Cette mise en perspective voit loin dans le passé; il cherche jusque dans les idées de
Dumézil sur la structure tripartite des sociétés indo-européennes pour établir comment se perpétuent à travers les siècles les préjugés de classes; comment se trouvent valorisées ou méprisées les grandes fonctions sociales que sont la cléricature, la puissance armée et le travail incarnées respectivement dans le prêtre, le soldat et le laboureur. Il cherche et trouve dans l'ordre économique actuel les nouvelles niches où se sont réfugiées les valeurs associées à l'esprit, la force ou l'ingéniosité. Ainsi de nos jours les artistes sont-ils devenus bien plus clercs que les prêtres catholiques, les financiers bien plus belliqueux que les généraux et les scientifiques oscillent entre vocation mystique et vocation pratique; il semble que chacun fuit toute représentation de sa fonction qui la rapproche du travail et de la technique.
C'est bien là ce que regrette l'auteur; les préjugés confortent une vision péjorative de la technique et du travail mis en bas de l'échelle des valeurs. Son intuition lui fait rapprocher cette tendance millénaire de l'apparition de l'écriture (il rappelle l'opposition de Socrate à l'écriture, le tournant grec de l'histoire des mathématiques par lequel celles-ci passent d'une technique de calcul ( en Égypte, en Mésopotamie où la finalité du calcul est pratique - mesurer, compter) à une technique de démonstration (dont l'enjeu est l'idée toute cléricale de vérité).

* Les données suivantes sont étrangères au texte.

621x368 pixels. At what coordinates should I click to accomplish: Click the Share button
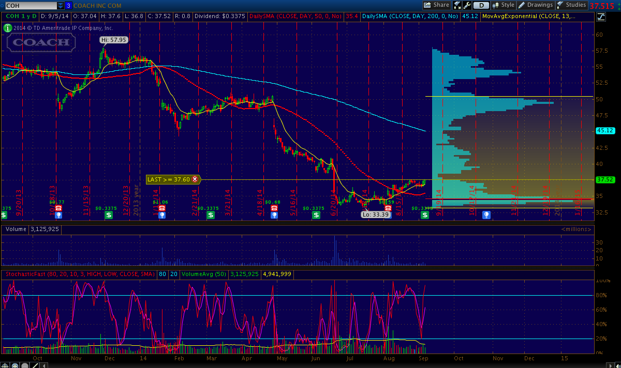pyautogui.click(x=436, y=5)
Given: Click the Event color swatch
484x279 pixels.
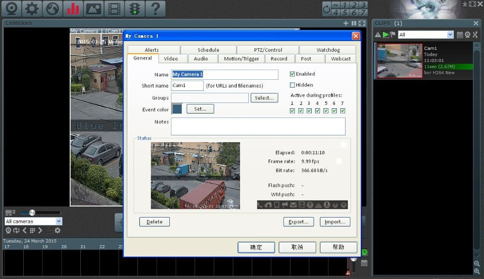Looking at the screenshot, I should point(177,109).
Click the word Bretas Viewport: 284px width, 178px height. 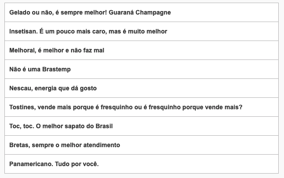click(x=20, y=145)
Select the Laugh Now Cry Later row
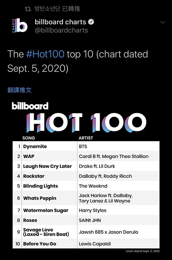Image resolution: width=172 pixels, height=260 pixels. [x=86, y=166]
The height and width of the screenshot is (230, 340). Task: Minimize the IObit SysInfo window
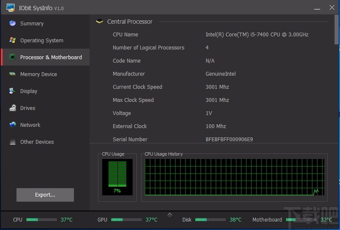pyautogui.click(x=318, y=8)
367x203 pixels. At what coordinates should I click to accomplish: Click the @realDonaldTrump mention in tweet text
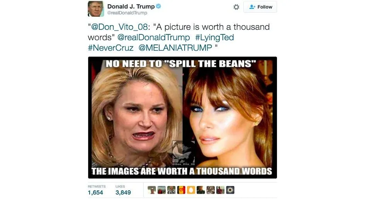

Cet essai est sans doute un pamphlet qui s'avance masqué (il est publié dans une collection qui s'appelle "Manifestes le Pommier!) aussi n'éprouve t'il pas le besoin d'approfondir l'intuition qui en constitue pourtant l'argument fort; le rôle de l'écriture dans les sociétés, comment celle-ci modifie les systèmes de valeurs et les rapports de forces sociaux. Je n'ai cessé de penser au livre de Leonard Shlain
The Alphabet versus the Goddess qui est une enquête quasi-obsessionnelle sur ce sujet. Il est probable de
Gilles Dowek ne connaisse pas ce livre non traduit en français. Il m'a semblé que leurs idées convergent même si le présent essai paraîtra très superficiel au regard du travail quelque peu démesuré de
Leonard Shlain.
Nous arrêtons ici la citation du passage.